Saved entries
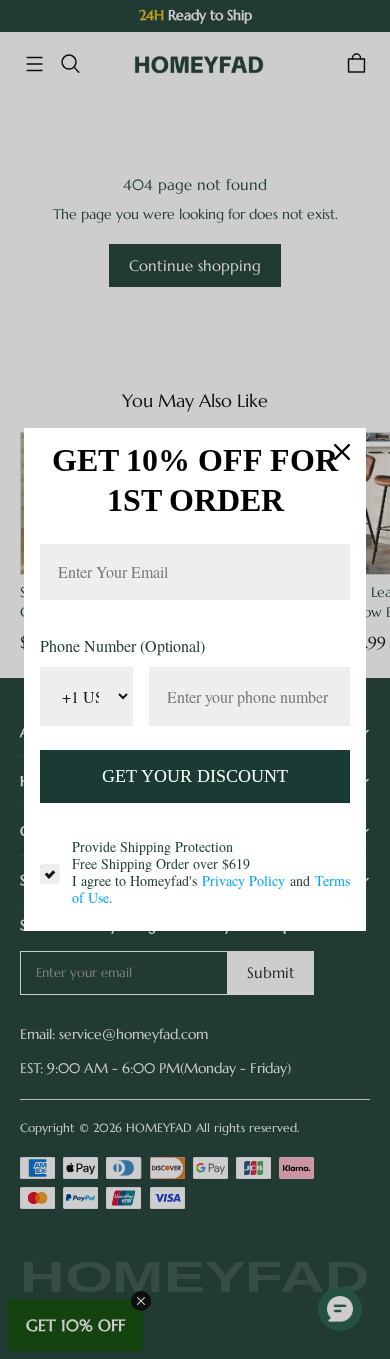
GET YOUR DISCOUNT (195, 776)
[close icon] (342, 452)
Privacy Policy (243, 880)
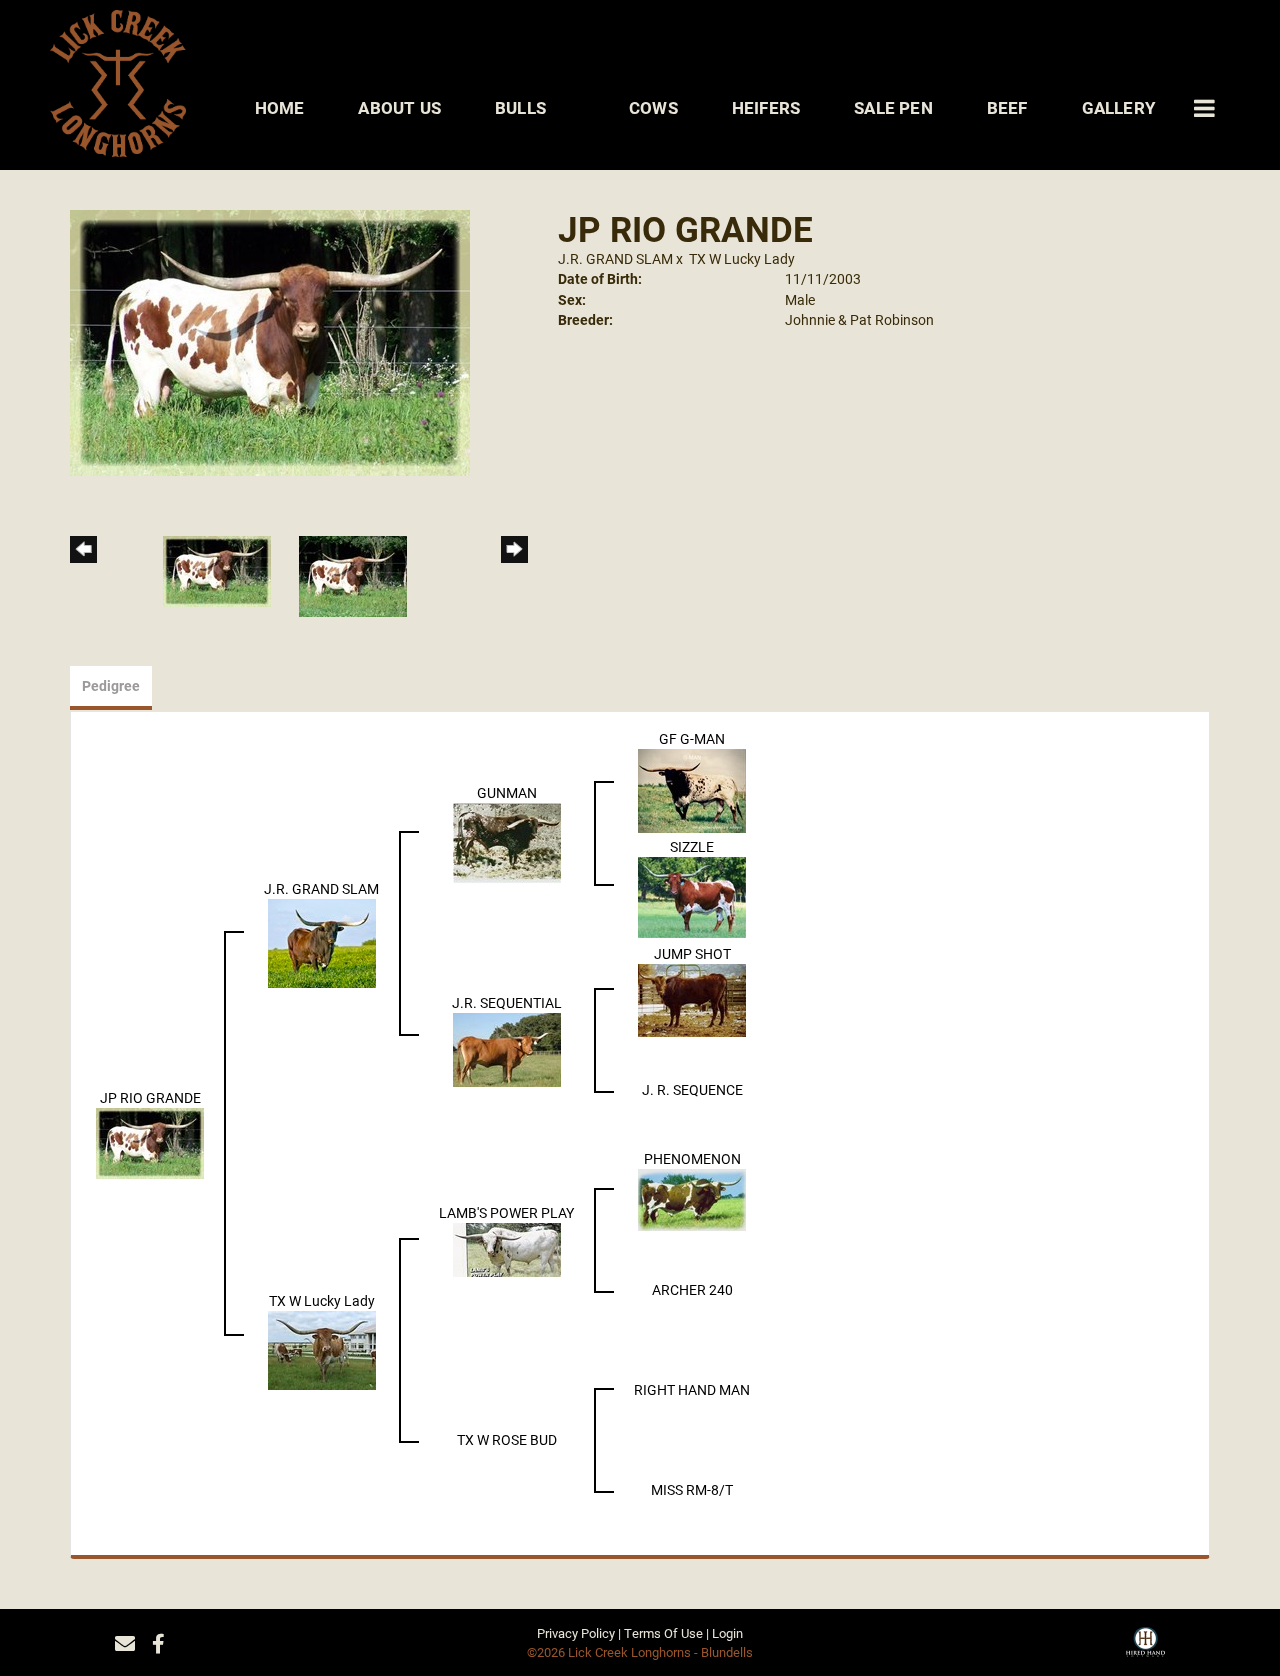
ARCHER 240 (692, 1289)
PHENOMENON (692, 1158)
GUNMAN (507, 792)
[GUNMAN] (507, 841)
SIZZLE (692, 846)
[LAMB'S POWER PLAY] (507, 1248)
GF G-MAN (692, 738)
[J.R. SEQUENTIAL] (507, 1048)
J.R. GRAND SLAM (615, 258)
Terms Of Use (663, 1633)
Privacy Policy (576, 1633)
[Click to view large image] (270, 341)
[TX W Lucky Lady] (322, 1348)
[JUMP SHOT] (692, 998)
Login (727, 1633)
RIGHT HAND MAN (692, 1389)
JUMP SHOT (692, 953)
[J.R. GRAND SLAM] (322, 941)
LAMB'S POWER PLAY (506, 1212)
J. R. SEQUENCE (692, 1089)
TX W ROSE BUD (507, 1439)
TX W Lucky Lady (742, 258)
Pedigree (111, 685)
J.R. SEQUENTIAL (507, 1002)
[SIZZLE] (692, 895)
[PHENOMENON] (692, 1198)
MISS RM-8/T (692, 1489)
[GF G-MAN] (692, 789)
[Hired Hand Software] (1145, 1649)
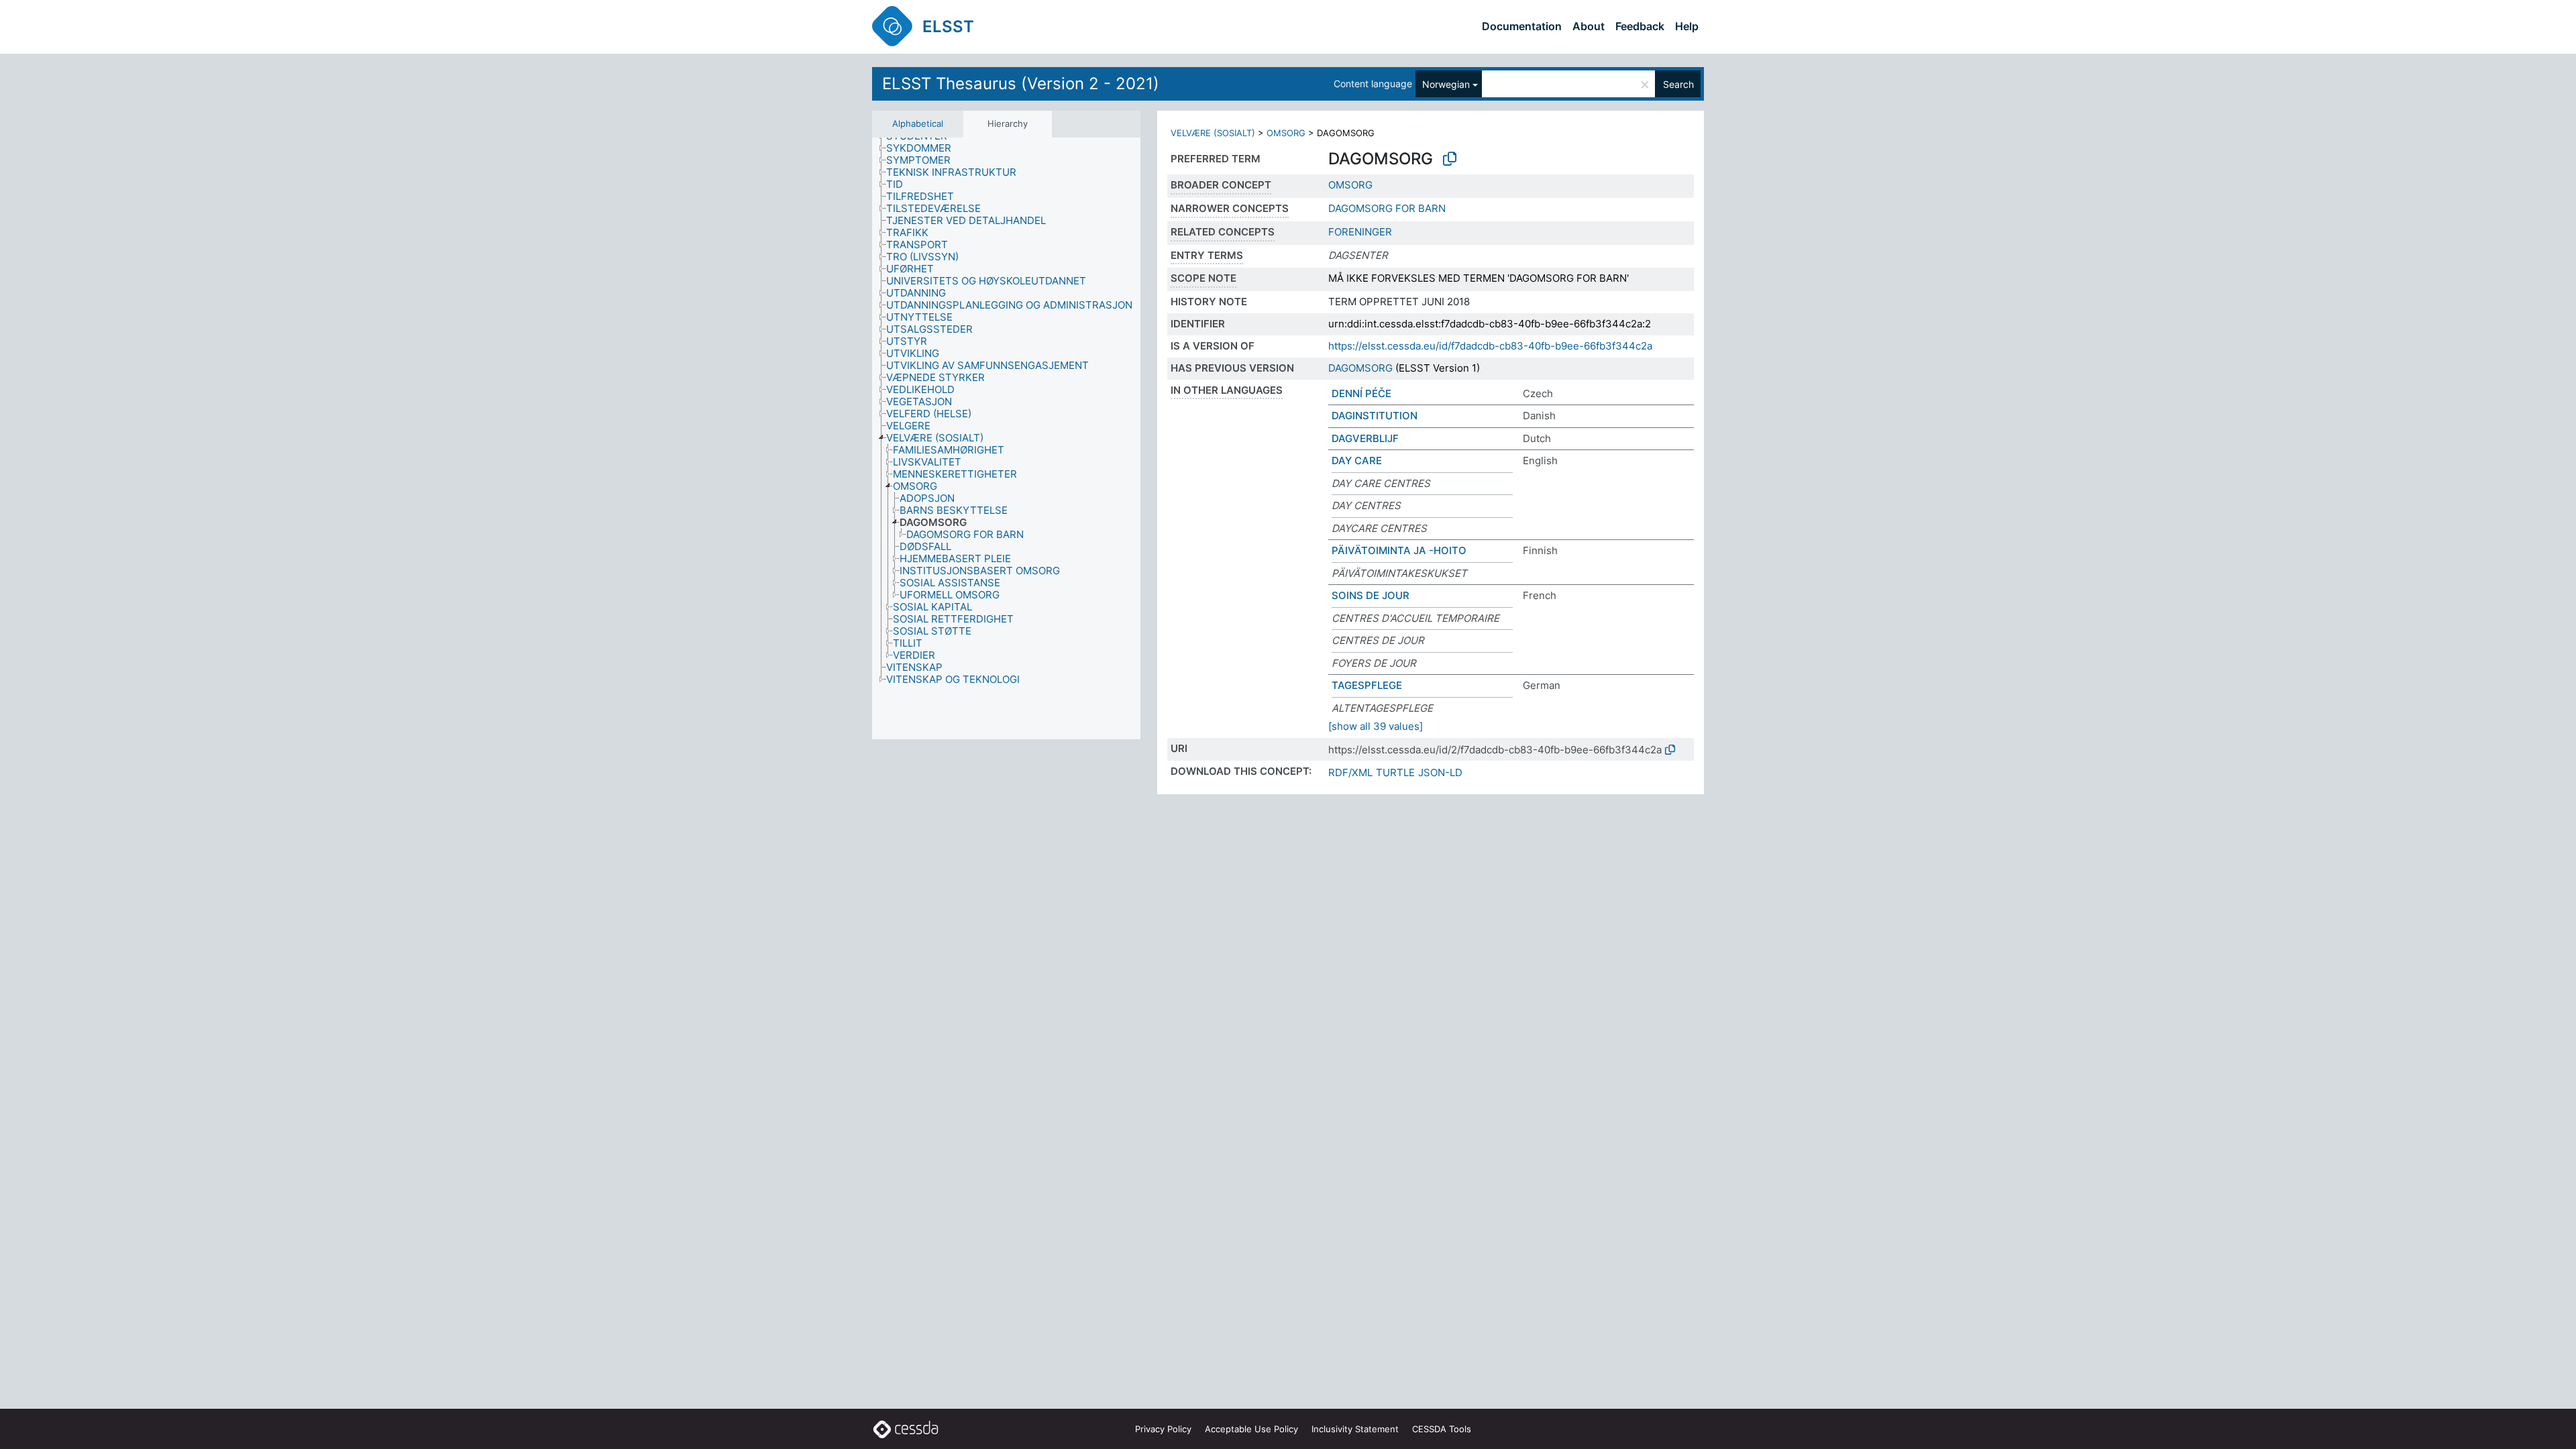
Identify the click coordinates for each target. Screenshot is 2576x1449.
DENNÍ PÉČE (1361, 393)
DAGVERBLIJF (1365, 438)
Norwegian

What is required
Reproduce exactly the lines from the one containing "TX W Lucky Lady (742, 258)" through the last line of the records, both included, leaving out every picture.

Task response
TX W Lucky Lady (742, 258)
Pedigree (111, 685)
J.R. SEQUENTIAL (507, 1002)
[SIZZLE] (692, 895)
[PHENOMENON] (692, 1198)
MISS RM-8/T (692, 1489)
[GF G-MAN] (692, 789)
[Hired Hand Software] (1145, 1649)
Identify the click coordinates for each target. Screenshot is 2576x1449.
DENNÍ PÉČE (1361, 393)
DAGVERBLIJF (1365, 438)
Norwegian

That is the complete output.